→ **Data lines**:
┄┄┄┄┄┄┄┄┄┄┄┄┄┄┄┄┄┄┄┄
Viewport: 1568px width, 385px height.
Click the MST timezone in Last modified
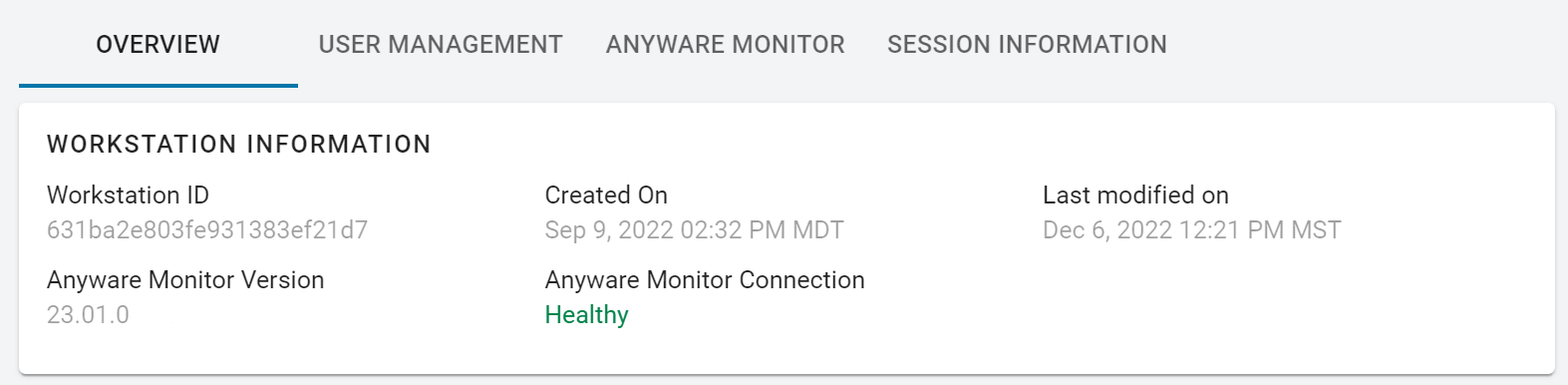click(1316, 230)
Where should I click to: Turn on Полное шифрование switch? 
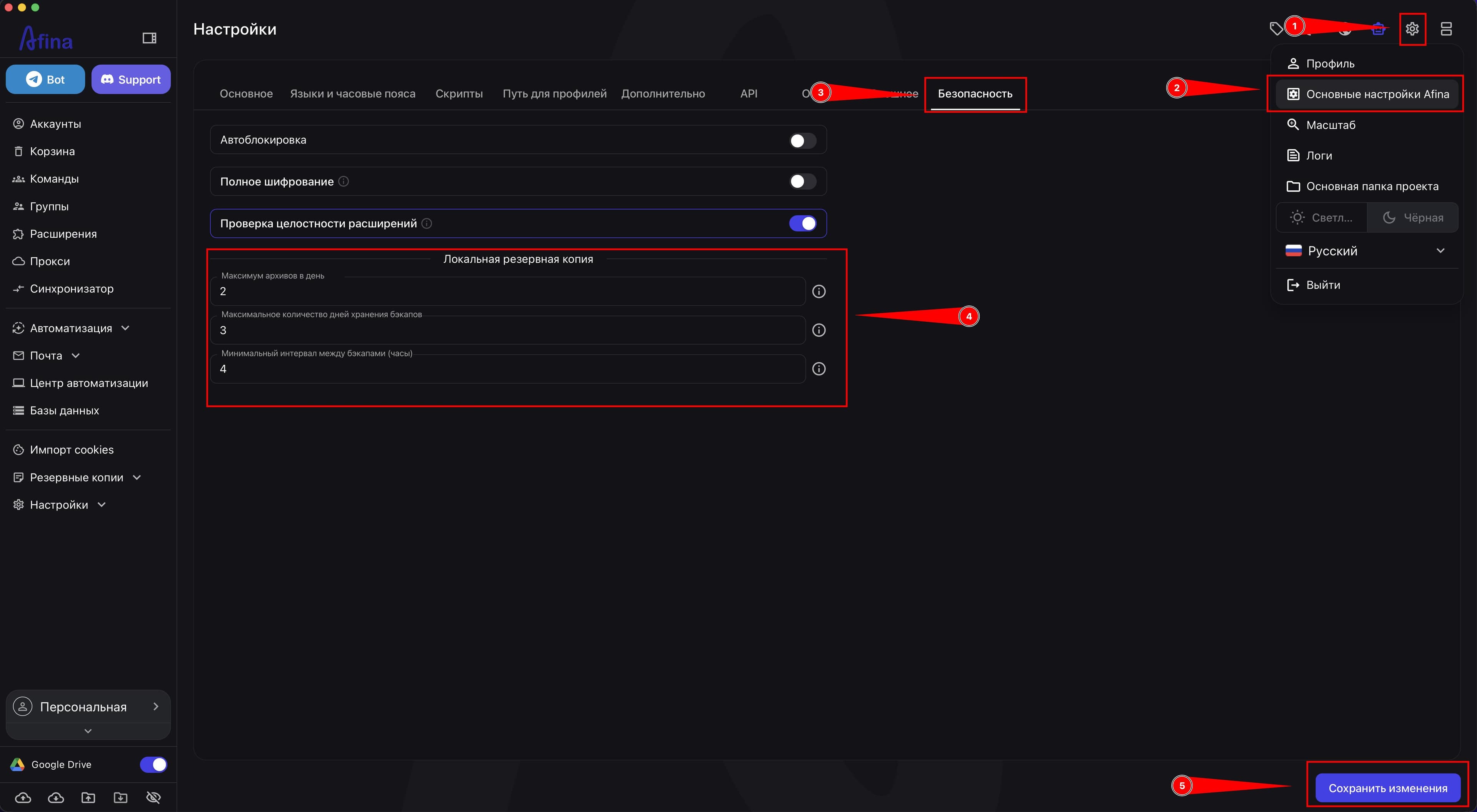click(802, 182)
┄┄┄┄┄┄┄┄┄┄┄┄┄┄┄┄┄┄┄┄
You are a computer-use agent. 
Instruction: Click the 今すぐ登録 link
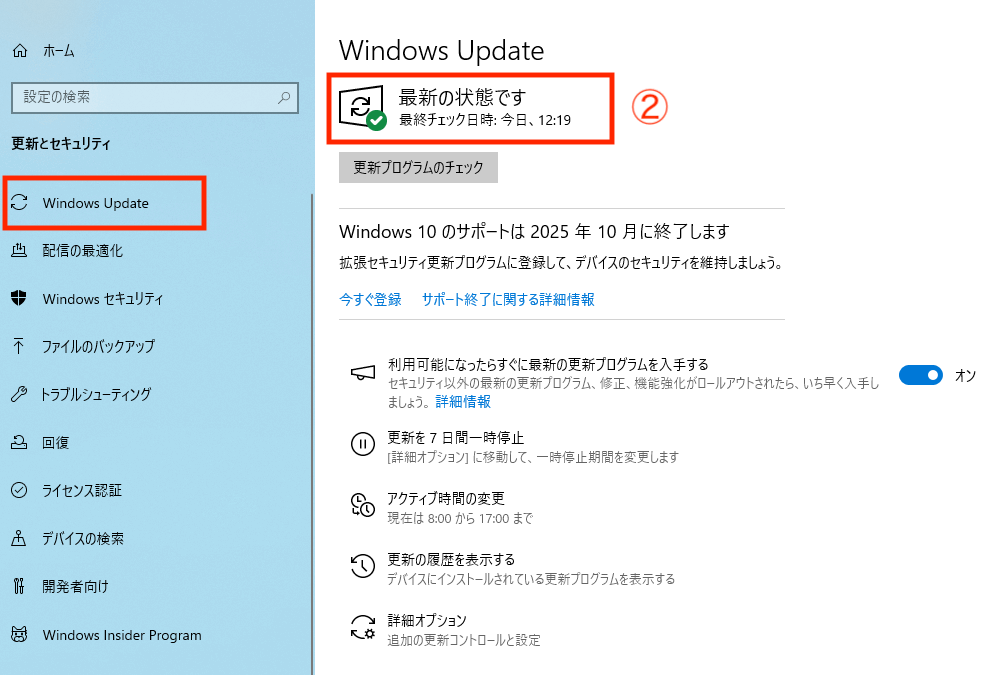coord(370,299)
┄┄┄┄┄┄┄┄┄┄┄┄┄┄┄┄┄┄┄┄
→ **Given problem**: Rewrite the stretch of entries from the line containing "Viewport: 1568px width, 385px height." through the line containing "click(802, 182)", shifting every coordinate in the answers up by 87. Keep all the text lines, but leave the pictures out.

→ **Solution below**:
Viewport: 1568px width, 385px height.
Click the MST timezone in Last modified
click(1403, 317)
Where should I click to: Turn on Полное шифрование switch? 
click(889, 269)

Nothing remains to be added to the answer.